There are seven wonders of the world, but let the media tell it, there’s a new one to behold: the mystifying singledom of so many Black women. It’s been the featured story on TV specials, the headline-maker in gobs of publications, the main source of conversation at probably a million church conventions and girls’ nights out. Everyone, it seems, is fascinated by sisters’ romantic status (or lack thereof). But guess what?

We’re still single. Forty-two percent of us. And if I can be so bold as to make a representative statement, we’re sick of hearing about it. We know it ‘cause we live it. I hog up the whole bed at night because there’s nobody telling me to stay on my side, so I’m more than well aware that I am rolling solo. Hashing and rehashing a problem without presenting a solution is insane. So until somebody coughs up a marriage algorithm or a surefire mind control tactic, I’m officially tired of hearing about it.

Our fatigue at being the subject of plenty of book writing and advice doling doesn’t stop the show. Everybody’s got a word of wisdom for us poor, lonely sisters, but the one I hear most often: we need to diversify our love interests. Look beyond brothers, these so-called experts encourage. They ain’t thinking about us, anyway. And if they are, they’re thinking about too many of us at one time. Date an Indian fella. Try an Asian guy. Hook up with a White dude. 

I know we’re supposed to be sampling something new, but I just can’t do it. I’m too in love with Black men. 

This weekend, it was a blessing to live in D.C., for the Lord himself opened up the heavens and flooded the city with some 25,000 members of Omega Psi Phi. The streets, the trains, the hotels, the lounges and restaurants, even the monuments were recolored in purple and gold. There were stately Ques, brand new Ques, chocolatey Ques, caramel-colored Ques, thick, catfish and cornbread eatin’ Ques, big bicep and six pack havin’ Ques, mature Ques, and of course, wild hoppin’ and barkin’ Ques.
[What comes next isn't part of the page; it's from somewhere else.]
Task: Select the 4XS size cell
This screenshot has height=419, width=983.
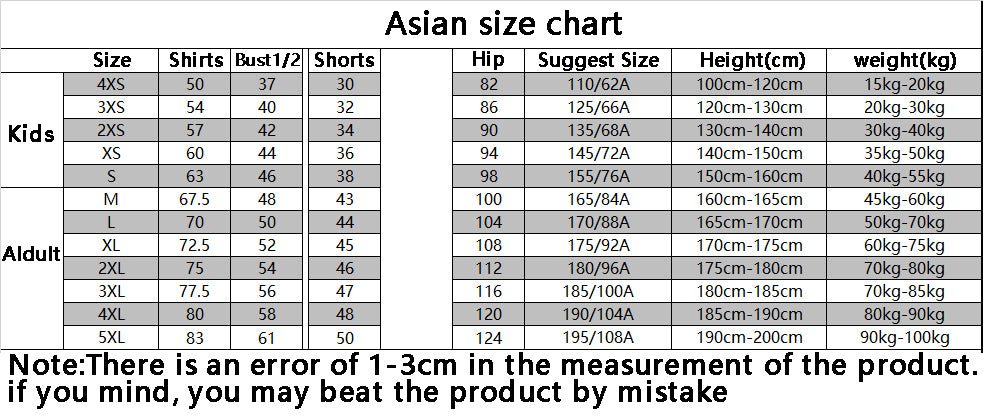Action: click(111, 84)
For three days, Washington was a bonanza of beautiful bruhs but more importantly, beautiful brothers.

It was just a reminder en masse of what I already know; I’m not ready to give up on them. I don’t think I’ll ever be. 

Every day I run across dudes going about their business. Downtown, it’s the professional guys who make me cut my eye and think ‘can’t nobody wear a suit like a Black man.’ In my neighborhood, it’s the blue collar fellas fixing their cars who make me appreciate their manliness. I love the way brothers diddy bop when they walk, the way their eyes sparkle when they smile, the way the veins and muscles ripple through their forearms, the bass that rumbles in their throats when they talk. Even if they’re not Idris Elba gorgeous, there’s a sexiness about our men that’s irresistible. And when they get a fresh haircut? Glory.
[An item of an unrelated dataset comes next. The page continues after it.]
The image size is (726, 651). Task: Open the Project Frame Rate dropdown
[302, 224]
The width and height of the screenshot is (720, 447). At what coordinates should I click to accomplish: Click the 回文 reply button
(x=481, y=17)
My attraction isn’t all physical, of course. I do get a little deeper than that. They’re resourceful, intelligent and they don’t let anybody run over them, including their woman. I feel connected to them, tied together with an easy, natural chemistry. Riding the train the other day, this crazy tourist started spritzing herself with a bottle of water, projecting her random spray onto me and the brother in the next seat. We never said a word. We exchanged about five different looks that conveyed five different thoughts and busted out laughing. I’m not so sure I could get my point across like that with a man of another race. I’m pretty sure I wouldn’t have even tried.
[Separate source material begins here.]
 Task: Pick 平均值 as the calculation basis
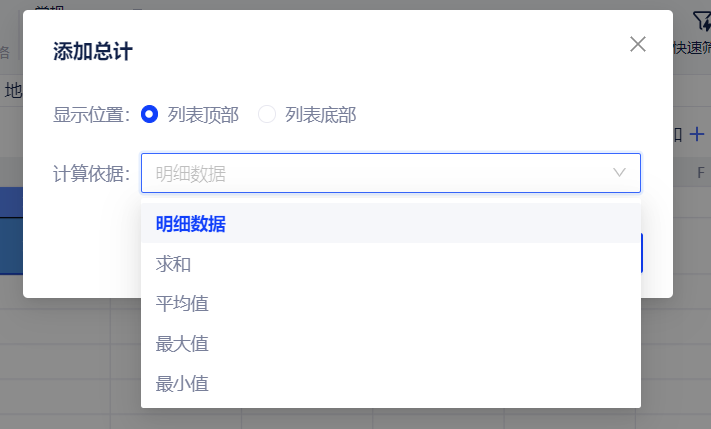click(182, 304)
I think about my grandfather, who was the hardest-working, most committed and loving family man I’ve known, and that’s what I want for myself and my own children. Packaged just like him; tall, handsome, with a superstar grin and an I-can-handle-anything demeanor. Experts may warn and studies may show that I should give up on the brothers. And even in my own experiences, I’ve had them pass me over for a White chick or a more exotic gal, but it hasn’t happened often enough to make me quit cheerleading for their team. What can I say? The heart wants what it wants.